• **Aim of the task**: From the first line to the last, write out the data below exactly.

Items from a data source
Start of Block

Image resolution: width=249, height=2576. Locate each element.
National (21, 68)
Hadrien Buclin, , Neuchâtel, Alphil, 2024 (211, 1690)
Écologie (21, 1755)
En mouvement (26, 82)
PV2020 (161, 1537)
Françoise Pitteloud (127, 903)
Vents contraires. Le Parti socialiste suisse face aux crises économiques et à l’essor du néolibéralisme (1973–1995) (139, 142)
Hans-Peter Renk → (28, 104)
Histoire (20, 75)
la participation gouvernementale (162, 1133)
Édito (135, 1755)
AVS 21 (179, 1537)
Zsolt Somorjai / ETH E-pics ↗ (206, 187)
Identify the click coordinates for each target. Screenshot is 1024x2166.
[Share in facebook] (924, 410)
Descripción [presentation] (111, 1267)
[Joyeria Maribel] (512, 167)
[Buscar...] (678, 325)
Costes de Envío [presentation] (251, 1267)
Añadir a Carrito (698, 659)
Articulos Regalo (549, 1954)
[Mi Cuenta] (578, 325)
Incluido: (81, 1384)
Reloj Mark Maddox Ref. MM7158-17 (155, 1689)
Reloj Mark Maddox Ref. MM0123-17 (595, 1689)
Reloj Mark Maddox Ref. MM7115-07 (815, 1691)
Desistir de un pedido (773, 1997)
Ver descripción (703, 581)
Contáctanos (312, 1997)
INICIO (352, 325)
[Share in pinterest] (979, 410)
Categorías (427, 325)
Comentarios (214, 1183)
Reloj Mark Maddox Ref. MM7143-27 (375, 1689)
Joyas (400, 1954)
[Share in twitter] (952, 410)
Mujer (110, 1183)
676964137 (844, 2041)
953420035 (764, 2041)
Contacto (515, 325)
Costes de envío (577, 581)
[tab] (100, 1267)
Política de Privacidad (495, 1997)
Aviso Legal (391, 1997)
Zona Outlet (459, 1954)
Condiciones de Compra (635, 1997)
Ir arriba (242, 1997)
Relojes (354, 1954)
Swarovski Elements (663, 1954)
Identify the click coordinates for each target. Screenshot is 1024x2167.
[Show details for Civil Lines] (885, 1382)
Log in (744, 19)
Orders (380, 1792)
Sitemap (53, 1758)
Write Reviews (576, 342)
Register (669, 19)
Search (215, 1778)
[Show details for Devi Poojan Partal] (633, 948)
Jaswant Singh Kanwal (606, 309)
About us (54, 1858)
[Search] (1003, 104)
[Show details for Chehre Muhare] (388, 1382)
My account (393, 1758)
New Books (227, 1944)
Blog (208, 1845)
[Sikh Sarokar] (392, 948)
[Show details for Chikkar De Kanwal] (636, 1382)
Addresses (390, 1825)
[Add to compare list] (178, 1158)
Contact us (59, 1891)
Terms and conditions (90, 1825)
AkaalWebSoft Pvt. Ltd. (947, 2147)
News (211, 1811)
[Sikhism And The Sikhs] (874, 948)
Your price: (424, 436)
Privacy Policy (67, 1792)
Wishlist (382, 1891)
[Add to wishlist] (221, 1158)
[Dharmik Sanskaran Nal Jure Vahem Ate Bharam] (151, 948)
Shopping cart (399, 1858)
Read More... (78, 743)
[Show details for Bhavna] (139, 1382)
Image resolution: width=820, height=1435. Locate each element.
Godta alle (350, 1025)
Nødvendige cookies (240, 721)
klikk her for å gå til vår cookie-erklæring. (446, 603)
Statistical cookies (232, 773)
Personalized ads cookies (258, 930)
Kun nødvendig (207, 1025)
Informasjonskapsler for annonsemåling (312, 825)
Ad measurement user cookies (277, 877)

End of Block

• **Output for this task**:
Image resolution: width=249, height=2576. Locate each element.
National (21, 68)
Hadrien Buclin, , Neuchâtel, Alphil, 2024 (211, 1690)
Écologie (21, 1755)
En mouvement (26, 82)
PV2020 (161, 1537)
Françoise Pitteloud (127, 903)
Vents contraires. Le Parti socialiste suisse face aux crises économiques et à l’essor du néolibéralisme (1973–1995) (139, 142)
Hans-Peter Renk → (28, 104)
Histoire (20, 75)
la participation gouvernementale (162, 1133)
Édito (135, 1755)
AVS 21 (179, 1537)
Zsolt Somorjai / ETH E-pics ↗ (206, 187)
Identify the click coordinates for each target. Screenshot is 1024x2166.
[Share in facebook] (924, 410)
Descripción [presentation] (111, 1267)
[Joyeria Maribel] (512, 167)
[Buscar...] (678, 325)
Costes de Envío [presentation] (251, 1267)
Añadir a Carrito (698, 659)
Articulos Regalo (549, 1954)
[Mi Cuenta] (578, 325)
Incluido: (81, 1384)
Reloj Mark Maddox Ref. MM7158-17 (155, 1689)
Reloj Mark Maddox Ref. MM0123-17 (595, 1689)
Reloj Mark Maddox Ref. MM7115-07 (815, 1691)
Desistir de un pedido (773, 1997)
Ver descripción (703, 581)
Contáctanos (312, 1997)
INICIO (352, 325)
[Share in pinterest] (979, 410)
Categorías (427, 325)
Comentarios (214, 1183)
Reloj Mark Maddox Ref. MM7143-27 (375, 1689)
Joyas (400, 1954)
[Share in twitter] (952, 410)
Mujer (110, 1183)
676964137 (844, 2041)
953420035 (764, 2041)
Contacto (515, 325)
Costes de envío (577, 581)
[tab] (100, 1267)
Política de Privacidad (495, 1997)
Aviso Legal (391, 1997)
Zona Outlet (459, 1954)
Condiciones de Compra (635, 1997)
Ir arriba (242, 1997)
Relojes (354, 1954)
Swarovski Elements (663, 1954)
Identify the click coordinates for each target. Screenshot is 1024x2167.
[Show details for Civil Lines] (885, 1382)
Log in (744, 19)
Orders (380, 1792)
Sitemap (53, 1758)
Write Reviews (576, 342)
Register (669, 19)
Search (215, 1778)
[Show details for Devi Poojan Partal] (633, 948)
Jaswant Singh Kanwal (606, 309)
About us (54, 1858)
[Search] (1003, 104)
[Show details for Chehre Muhare] (388, 1382)
My account (393, 1758)
New Books (227, 1944)
Blog (208, 1845)
[Sikh Sarokar] (392, 948)
[Show details for Chikkar De Kanwal] (636, 1382)
Addresses (390, 1825)
[Add to compare list] (178, 1158)
Contact us (59, 1891)
Terms and conditions (90, 1825)
AkaalWebSoft Pvt. Ltd. (947, 2147)
News (211, 1811)
[Sikhism And The Sikhs] (874, 948)
Your price: (424, 436)
Privacy Policy (67, 1792)
Wishlist (382, 1891)
[Add to wishlist] (221, 1158)
[Dharmik Sanskaran Nal Jure Vahem Ate Bharam] (151, 948)
Shopping cart (399, 1858)
Read More... (78, 743)
[Show details for Bhavna] (139, 1382)
Image resolution: width=820, height=1435. Locate each element.
Godta alle (350, 1025)
Nødvendige cookies (240, 721)
klikk her for å gå til vår cookie-erklæring. (446, 603)
Statistical cookies (232, 773)
Personalized ads cookies (258, 930)
Kun nødvendig (207, 1025)
Informasjonskapsler for annonsemåling (312, 825)
Ad measurement user cookies (277, 877)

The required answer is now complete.